STATED PROBLEM
Output each of the rows below again, with no changes at all.

─── SUPPLIED INFORMATION ───

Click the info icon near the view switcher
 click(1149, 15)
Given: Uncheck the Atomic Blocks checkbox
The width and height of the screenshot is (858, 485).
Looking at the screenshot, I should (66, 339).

───

TASK RESULT
Click the info icon near the view switcher
 click(1149, 15)
Given: Uncheck the Atomic Blocks checkbox
The width and height of the screenshot is (858, 485).
Looking at the screenshot, I should (66, 339).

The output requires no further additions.